My thoughts on the book echo many of the other readers'. Crowley was simply an enormous piece of shit in daily life and interaction with others. So a book that details completely every such interaction is going to be just a detailed description of shit. Hats off to the author for enduring such a trial of documentation. But also, hats off to the author for attempting to document the areas where Crowley and his pathological personality influenced not just other people, but the entire world. Those are the most interesting parts of the biography.
There was a time in my youth where I picked up a book by Crowley called Diary of a Drug Fiend which fascinated and inspired me. It still does, to some extent, today. I didn't expect to find such a gross persona behind it, but I also didn't expect to find anything particularly "holy" about Crowley as a man. In both respects I've been corrected, as Crowley almost certainly possessed a power over others and over the creative imagination that was uncommon. But in all cases this wasn't supernatural, but rather just a facet of human psychology. In most cases, a very sadistic and destructive psychology.

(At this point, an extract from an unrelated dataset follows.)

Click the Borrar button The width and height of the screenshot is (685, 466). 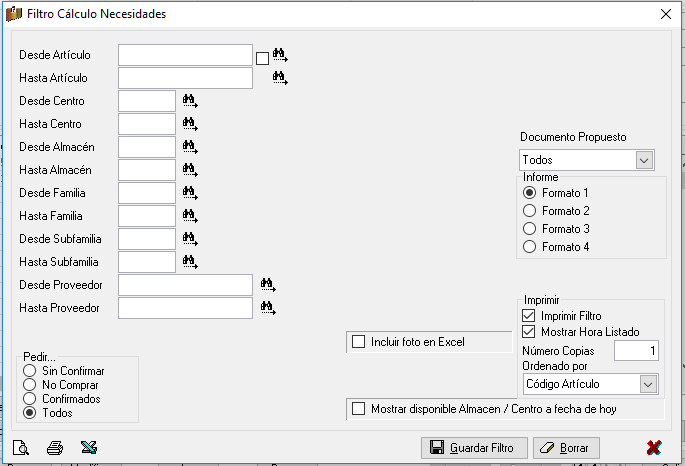pos(566,448)
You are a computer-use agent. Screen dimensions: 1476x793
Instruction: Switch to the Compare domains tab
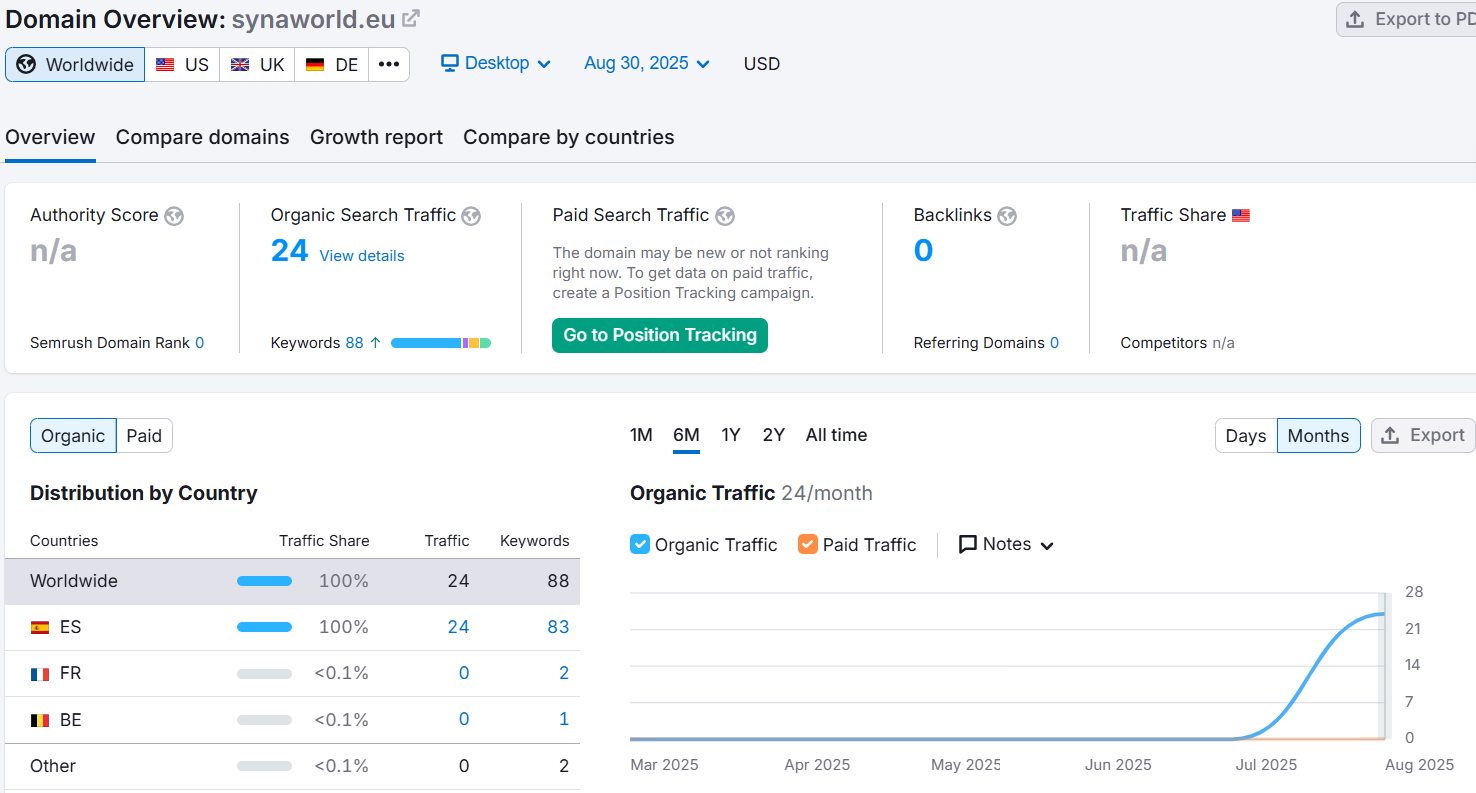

What I also found was a reinforcement in my belief that a creative work possesses qualities of the creator but also qualities that transcend the creator and inhabit a realm of thought and feeling that is all their own.
A pretty fair assessment of the life of the grand magus, mountain climber and amateur poet of the 20th century. Sketches Crowley as both tortured genius and self-obsessed hack. Extremely interesting for those who are looking to delve into the world of magic, magick, and mysticism, because it shows how much pure intent and force of will can accomplish, but also warns against using that will to build a wall of ego around yourself.
Crowley's sad last days at Cefalu are heartbreaking and disgusting, when Crowley fails he fails spectacularly, but when he triumphs it's genius.
Wow. I feel like he was living in the attic for 5 months. The author clearly read every book ever written by anyone that even mentioned Crowley's name. While I felt that this plodding read was well worth it another closer edit would have left you with the same information and impression just less heavy handed on the page long indented primary source quotes. If I wanted to write a research paper on the man I could have read this and been done. As it stands - overkill.
If you are interested in Crowley your time could be better spent with any of his own books, but this is still an entertaining read. Specifically I recall having a bit of a laugh riding on the greyhound while reading about him giving invisibility lessons to students as well as the part where someone tells the story of sitting down to a dinner of spicy curry with the Great Beast. Not bad if you find yourself with too much time on your hands.
a thoroughly enjoyable portrait of a very complex man. the author does not shy around the more negative aspects of the man's character, because let's face it, sometimes shitty dudes do awesome things, and vice versa.
I remember reading this book a while back and it really astonished me. Even, if this man had all the quirks in his character, that people who knew him said he had...you still have to respect how strong his spiritual will was.
Well written and even handed, acknowledging Crowley's accomplishments while not neglecting some of his very unadmirable traits. Also notes Crowley's magickal claims without presupposing the truth of them.
This is one of the best biographies I have ever read, and it's unfortunate that so few people will read it based on misconceptions of who Aleister Crowley (pronounced like holy) really was.
Lawrence Sutin is able to bring the mythological figure Crowley down-to-earth, forcibly even, to shatter the magician's illusive form into bleeding flesh.